Behind Williams’ call is what he said is a lack of change in the violent conditions in Rikers Island, where over three dozen people have died in the past two and a half years.
“Rikers Island has been in crisis for years,” Williams said last week in a statement. “This is a collective failure with deep roots, spanning multiple mayoral administrations and DOC commissioners.”
“But after eight years of trying every tool in the toolkit, we cannot wait any longer for substantial progress to materialize,” Williams added. “That is why my office will seek a court-appointed receiver to address the conditions on Rikers Island.”
Both the mayor and DOC commissioner have expressed their vehement opposition to receivership, which was first floated in a court a year ago.
Speaking at an unrelated press conference on Monday, Adams boasted about both his and Molina’s management of the jail complex. As he did last week when Williams called for a receiver, Adams pointed to an April report from the federal monitor that claimed that the DOC had made progress through the implementation of its “action plan” to improve conditions on Rikers. The report, which was filed before six of the seven detainee deaths this year, also noted several dangerous conditions in the jail complex that the DOC was struggling to correct.
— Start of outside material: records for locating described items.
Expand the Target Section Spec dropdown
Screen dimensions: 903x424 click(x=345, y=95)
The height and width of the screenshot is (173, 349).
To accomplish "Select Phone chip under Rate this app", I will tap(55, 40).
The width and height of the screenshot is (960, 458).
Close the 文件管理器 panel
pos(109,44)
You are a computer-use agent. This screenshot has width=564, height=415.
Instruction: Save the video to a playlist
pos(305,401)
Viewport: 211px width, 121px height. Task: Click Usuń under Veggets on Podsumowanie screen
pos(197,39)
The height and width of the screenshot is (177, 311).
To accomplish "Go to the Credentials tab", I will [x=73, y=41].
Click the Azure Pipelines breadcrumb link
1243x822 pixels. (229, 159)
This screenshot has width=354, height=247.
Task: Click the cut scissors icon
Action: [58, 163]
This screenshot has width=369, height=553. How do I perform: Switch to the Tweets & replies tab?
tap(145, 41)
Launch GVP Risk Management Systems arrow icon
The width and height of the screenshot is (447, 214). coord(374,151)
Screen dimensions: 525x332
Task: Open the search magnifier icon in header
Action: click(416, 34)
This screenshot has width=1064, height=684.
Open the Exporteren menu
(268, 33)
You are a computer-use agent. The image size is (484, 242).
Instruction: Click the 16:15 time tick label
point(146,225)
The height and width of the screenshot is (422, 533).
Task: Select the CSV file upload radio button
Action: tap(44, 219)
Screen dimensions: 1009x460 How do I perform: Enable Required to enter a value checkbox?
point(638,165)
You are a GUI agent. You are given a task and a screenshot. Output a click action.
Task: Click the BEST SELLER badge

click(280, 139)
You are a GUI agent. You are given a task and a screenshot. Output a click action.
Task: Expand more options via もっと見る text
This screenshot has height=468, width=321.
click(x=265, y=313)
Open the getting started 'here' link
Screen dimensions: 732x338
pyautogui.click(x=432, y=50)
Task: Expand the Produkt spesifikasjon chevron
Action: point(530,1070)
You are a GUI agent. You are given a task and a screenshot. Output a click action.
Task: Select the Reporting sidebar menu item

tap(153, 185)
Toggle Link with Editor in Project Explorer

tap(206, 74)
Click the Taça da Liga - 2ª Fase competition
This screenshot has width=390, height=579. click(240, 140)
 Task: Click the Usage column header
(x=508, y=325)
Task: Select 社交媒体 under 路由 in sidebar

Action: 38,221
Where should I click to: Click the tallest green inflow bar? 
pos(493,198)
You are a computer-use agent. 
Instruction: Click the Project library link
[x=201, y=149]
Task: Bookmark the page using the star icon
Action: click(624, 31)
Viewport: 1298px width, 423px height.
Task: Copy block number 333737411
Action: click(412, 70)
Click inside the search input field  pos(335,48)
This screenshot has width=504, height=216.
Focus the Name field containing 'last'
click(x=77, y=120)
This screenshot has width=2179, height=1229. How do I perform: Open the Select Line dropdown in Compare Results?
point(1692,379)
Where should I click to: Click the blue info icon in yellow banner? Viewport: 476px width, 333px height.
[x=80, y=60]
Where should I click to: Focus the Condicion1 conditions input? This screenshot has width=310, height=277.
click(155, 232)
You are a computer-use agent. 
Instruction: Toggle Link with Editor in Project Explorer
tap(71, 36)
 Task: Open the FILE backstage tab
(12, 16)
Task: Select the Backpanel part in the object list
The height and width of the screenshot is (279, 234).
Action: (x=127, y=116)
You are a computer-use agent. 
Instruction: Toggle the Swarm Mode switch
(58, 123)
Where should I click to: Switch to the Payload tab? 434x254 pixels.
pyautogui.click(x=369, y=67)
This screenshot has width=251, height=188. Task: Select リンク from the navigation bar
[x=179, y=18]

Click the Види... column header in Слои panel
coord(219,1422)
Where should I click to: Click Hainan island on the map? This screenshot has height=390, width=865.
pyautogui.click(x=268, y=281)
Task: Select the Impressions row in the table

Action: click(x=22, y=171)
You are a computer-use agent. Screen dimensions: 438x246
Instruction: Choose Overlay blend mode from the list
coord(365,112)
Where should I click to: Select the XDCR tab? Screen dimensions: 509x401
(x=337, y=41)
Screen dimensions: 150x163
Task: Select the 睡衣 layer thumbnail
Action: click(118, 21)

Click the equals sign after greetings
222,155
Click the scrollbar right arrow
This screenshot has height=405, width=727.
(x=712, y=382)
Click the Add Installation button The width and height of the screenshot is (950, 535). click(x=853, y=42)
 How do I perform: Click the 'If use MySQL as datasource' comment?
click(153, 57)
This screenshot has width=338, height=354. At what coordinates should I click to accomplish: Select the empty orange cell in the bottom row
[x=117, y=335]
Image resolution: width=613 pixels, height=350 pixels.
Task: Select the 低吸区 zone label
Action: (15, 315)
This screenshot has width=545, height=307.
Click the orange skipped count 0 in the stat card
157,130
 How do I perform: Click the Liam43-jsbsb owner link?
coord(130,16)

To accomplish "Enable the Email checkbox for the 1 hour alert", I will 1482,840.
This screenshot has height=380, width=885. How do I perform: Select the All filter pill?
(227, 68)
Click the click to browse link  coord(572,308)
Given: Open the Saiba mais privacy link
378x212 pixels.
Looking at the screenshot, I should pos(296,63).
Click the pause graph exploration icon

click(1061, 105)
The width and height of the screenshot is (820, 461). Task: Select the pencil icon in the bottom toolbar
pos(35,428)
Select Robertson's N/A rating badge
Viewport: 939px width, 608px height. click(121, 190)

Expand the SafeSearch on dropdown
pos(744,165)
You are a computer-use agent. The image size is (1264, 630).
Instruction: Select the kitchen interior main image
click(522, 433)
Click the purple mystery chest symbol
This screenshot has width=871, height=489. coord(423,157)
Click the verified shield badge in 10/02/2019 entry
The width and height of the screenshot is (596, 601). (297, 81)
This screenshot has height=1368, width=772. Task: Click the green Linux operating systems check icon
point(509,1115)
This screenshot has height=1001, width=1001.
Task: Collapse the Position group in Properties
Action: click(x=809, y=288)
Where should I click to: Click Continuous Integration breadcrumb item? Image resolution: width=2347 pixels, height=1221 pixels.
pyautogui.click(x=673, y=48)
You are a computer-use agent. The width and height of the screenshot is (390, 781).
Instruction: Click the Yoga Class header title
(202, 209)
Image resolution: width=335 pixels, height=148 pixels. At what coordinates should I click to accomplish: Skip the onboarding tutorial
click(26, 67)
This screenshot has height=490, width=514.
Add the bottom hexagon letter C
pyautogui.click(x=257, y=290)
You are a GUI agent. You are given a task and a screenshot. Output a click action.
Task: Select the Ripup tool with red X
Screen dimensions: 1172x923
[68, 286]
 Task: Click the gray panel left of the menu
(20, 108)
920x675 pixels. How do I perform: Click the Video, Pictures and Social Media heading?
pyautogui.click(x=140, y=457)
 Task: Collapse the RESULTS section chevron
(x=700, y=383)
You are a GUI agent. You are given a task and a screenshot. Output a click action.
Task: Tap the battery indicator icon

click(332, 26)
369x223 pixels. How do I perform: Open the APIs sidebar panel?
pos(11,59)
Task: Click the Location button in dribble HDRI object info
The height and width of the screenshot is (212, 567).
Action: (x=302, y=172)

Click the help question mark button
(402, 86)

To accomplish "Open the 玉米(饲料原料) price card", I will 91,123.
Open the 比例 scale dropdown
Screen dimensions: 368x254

“That entire population has been dysfunctional for decades,” Adams said on Monday. “I came in, this administration and Commissioner Molina, the special monitor and their team wrote a report in April that stated that we were moving in the right direction – that's all I know. And I want to continue to move in the right direction.”
“I'm the right person to fix [Rikers],” he added. “We had a hiccup in June when he saw five issues that should have been reported and [the monitor] wanted us to be held in contempt for those five issues. [The monitor] didn't call for receivership in that report, the federal government made a decision that they're going to do so and I respect the decision. No matter what happens, I'm going to continue to fix [Rikers], I know I can fix Rikers.”
Of Davis’ death, Adams said: “Every death should be taken seriously and every death is a tragedy.”